WORK INSTRUCTION
Give back exactly the first lines of the entries below, through the line with "Open the Network".
┄┄┄┄┄┄┄┄┄┄┄┄┄┄┄┄┄┄┄┄
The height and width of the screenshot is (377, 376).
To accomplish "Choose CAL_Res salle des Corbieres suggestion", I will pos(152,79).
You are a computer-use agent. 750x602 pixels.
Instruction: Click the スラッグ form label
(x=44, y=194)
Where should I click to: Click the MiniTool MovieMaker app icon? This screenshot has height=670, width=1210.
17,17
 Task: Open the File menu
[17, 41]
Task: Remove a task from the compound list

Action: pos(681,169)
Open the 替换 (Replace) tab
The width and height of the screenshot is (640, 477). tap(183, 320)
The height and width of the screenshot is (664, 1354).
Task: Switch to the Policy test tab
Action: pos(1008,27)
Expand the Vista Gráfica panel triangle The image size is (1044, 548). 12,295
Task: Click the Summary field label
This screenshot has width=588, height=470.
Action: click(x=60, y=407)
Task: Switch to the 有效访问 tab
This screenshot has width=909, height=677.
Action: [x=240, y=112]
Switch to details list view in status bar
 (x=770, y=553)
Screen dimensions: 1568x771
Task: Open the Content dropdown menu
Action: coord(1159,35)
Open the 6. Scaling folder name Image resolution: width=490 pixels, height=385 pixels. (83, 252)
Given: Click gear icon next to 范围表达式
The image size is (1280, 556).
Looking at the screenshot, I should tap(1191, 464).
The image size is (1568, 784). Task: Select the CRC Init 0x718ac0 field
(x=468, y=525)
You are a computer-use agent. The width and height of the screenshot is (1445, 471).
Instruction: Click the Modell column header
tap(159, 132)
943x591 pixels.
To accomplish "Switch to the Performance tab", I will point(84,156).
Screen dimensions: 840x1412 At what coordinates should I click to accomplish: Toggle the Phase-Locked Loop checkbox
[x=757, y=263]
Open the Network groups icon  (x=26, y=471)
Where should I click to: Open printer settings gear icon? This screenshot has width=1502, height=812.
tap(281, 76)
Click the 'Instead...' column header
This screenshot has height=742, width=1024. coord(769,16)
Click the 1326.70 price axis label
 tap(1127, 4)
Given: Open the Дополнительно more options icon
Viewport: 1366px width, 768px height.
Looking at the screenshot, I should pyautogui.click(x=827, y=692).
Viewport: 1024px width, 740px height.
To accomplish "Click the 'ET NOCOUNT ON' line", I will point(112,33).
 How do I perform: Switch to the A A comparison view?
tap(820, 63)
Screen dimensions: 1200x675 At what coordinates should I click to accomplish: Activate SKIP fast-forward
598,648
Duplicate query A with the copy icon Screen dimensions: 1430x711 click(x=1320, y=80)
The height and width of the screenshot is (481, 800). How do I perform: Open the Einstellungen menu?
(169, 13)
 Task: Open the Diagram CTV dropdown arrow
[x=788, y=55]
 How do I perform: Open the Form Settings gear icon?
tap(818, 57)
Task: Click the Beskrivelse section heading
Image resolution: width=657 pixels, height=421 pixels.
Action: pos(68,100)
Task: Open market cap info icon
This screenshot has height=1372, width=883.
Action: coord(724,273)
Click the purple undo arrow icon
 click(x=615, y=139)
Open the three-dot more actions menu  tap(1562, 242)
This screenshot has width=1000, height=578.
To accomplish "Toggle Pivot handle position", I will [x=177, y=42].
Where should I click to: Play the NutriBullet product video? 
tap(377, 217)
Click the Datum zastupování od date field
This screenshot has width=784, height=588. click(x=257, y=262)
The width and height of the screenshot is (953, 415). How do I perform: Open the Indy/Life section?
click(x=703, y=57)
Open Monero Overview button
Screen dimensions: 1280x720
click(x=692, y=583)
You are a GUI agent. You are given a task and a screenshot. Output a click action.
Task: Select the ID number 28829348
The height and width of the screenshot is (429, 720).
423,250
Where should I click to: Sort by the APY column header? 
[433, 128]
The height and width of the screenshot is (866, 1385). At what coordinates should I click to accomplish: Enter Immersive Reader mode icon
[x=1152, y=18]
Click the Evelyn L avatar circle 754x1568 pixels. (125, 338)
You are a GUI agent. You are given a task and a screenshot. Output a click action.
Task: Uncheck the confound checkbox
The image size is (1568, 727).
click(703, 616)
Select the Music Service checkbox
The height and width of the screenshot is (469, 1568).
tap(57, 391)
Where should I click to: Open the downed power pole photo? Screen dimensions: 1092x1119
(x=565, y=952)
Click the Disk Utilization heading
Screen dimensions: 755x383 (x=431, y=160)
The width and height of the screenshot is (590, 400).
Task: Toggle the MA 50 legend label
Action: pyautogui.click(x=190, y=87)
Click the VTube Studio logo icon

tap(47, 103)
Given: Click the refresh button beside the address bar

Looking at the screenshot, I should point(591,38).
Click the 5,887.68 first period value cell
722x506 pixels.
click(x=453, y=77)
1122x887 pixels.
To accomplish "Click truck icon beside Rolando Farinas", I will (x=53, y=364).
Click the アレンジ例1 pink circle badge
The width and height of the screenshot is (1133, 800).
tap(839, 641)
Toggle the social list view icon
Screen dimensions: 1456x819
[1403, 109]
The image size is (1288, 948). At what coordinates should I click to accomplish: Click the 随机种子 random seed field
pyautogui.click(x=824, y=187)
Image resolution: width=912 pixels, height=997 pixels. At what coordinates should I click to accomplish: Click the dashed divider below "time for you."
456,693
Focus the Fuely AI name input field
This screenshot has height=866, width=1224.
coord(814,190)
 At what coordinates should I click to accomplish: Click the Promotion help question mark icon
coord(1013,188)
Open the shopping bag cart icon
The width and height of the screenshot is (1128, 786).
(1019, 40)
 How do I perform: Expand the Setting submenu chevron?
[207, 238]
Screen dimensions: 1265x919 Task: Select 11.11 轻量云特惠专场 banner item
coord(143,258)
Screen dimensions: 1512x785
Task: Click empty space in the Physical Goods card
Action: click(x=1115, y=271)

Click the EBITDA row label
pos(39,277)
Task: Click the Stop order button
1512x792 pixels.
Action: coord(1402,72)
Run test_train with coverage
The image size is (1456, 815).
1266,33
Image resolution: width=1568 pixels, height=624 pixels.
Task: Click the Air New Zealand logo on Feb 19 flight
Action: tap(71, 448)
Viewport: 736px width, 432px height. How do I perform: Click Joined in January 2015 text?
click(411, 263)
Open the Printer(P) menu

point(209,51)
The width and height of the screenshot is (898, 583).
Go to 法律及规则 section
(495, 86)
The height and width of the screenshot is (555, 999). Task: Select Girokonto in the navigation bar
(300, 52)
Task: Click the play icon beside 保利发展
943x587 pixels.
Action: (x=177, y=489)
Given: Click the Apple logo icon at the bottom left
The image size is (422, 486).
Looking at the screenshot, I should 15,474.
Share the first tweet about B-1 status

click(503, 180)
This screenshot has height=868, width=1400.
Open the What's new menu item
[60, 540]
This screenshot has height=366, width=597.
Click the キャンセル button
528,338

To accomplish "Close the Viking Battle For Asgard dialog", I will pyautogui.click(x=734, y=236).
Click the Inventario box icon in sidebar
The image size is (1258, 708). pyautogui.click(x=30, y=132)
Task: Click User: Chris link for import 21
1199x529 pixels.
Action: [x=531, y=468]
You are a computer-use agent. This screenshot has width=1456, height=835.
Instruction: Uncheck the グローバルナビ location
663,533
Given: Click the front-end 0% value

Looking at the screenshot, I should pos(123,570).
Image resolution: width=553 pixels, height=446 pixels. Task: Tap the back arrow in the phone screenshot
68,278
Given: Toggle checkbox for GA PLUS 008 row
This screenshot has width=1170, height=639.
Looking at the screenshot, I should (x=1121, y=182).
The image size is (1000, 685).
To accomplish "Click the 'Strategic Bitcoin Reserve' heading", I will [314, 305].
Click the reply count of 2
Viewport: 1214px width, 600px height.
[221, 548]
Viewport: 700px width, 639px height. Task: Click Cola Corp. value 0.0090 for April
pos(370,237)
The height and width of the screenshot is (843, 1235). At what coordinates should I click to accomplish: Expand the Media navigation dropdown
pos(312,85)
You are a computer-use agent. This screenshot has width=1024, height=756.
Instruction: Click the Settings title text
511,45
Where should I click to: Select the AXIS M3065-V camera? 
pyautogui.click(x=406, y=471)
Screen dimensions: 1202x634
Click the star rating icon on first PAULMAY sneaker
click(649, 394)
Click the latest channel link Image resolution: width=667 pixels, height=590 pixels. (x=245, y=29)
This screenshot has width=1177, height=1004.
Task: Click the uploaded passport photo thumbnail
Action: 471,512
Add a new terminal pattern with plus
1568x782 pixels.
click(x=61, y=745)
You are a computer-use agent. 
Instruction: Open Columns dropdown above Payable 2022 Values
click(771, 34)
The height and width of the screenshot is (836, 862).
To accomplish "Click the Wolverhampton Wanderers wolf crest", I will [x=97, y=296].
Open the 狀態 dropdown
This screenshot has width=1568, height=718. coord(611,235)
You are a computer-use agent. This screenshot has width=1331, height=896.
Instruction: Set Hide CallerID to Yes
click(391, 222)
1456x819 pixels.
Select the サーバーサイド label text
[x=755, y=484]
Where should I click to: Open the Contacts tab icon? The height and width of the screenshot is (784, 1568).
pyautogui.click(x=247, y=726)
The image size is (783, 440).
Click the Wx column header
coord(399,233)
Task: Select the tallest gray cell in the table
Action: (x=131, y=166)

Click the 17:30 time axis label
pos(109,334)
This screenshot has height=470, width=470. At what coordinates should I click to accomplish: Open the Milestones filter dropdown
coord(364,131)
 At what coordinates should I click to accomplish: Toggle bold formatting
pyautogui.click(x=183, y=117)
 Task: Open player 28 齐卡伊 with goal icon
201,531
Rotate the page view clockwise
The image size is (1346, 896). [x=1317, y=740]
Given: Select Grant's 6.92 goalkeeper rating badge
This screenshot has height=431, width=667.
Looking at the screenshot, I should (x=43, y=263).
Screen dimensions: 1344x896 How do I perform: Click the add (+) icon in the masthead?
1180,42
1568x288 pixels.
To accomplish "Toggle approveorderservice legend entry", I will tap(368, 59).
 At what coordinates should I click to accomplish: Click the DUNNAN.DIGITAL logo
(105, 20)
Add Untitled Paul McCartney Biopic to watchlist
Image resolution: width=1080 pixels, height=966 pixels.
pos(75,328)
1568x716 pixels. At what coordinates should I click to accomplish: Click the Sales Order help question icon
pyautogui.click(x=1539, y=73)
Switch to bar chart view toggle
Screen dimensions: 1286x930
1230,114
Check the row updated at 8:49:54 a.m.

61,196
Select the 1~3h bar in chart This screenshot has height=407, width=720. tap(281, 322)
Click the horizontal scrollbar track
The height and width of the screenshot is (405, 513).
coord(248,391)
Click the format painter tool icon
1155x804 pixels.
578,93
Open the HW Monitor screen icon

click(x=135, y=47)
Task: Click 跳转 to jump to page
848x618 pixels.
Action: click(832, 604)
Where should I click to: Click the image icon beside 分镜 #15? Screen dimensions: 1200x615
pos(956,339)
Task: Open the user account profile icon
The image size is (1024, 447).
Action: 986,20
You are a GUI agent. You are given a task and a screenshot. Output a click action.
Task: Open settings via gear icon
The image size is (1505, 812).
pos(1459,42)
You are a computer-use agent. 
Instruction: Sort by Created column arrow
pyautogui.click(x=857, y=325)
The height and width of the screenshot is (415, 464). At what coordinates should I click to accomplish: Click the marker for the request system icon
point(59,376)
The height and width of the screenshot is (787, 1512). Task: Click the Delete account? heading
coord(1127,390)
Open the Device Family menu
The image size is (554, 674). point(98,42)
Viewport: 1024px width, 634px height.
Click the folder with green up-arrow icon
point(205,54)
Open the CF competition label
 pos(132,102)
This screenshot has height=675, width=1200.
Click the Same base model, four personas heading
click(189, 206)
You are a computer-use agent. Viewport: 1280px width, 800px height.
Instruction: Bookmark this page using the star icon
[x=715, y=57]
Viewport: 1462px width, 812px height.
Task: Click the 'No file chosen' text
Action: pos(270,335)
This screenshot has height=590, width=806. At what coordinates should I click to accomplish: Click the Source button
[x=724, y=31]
┄┄┄┄┄┄┄┄┄┄┄┄┄┄┄┄┄┄┄┄
SOLVED PROBLEM
The height and width of the screenshot is (377, 376).
To accomplish "Choose CAL_Res salle des Corbieres suggestion", I will pos(152,79).
You are a computer-use agent. 750x602 pixels.
Instruction: Click the スラッグ form label
(x=44, y=194)
Where should I click to: Click the MiniTool MovieMaker app icon? This screenshot has height=670, width=1210.
17,17
 Task: Open the File menu
[17, 41]
Task: Remove a task from the compound list

Action: pos(681,169)
Open the 替换 (Replace) tab
The width and height of the screenshot is (640, 477). tap(183, 320)
The height and width of the screenshot is (664, 1354).
Task: Switch to the Policy test tab
Action: pos(1008,27)
Expand the Vista Gráfica panel triangle The image size is (1044, 548). 12,295
Task: Click the Summary field label
This screenshot has width=588, height=470.
Action: click(x=60, y=407)
Task: Switch to the 有效访问 tab
This screenshot has width=909, height=677.
Action: [x=240, y=112]
Switch to details list view in status bar
 (x=770, y=553)
Screen dimensions: 1568x771
Task: Open the Content dropdown menu
Action: coord(1159,35)
Open the 6. Scaling folder name Image resolution: width=490 pixels, height=385 pixels. (83, 252)
Given: Click gear icon next to 范围表达式
The image size is (1280, 556).
Looking at the screenshot, I should tap(1191, 464).
The image size is (1568, 784). Task: Select the CRC Init 0x718ac0 field
(x=468, y=525)
You are a computer-use agent. The width and height of the screenshot is (1445, 471).
Instruction: Click the Modell column header
tap(159, 132)
943x591 pixels.
To accomplish "Switch to the Performance tab", I will point(84,156).
Screen dimensions: 840x1412 At what coordinates should I click to accomplish: Toggle the Phase-Locked Loop checkbox
[x=757, y=263]
Open the Network groups icon  (x=26, y=471)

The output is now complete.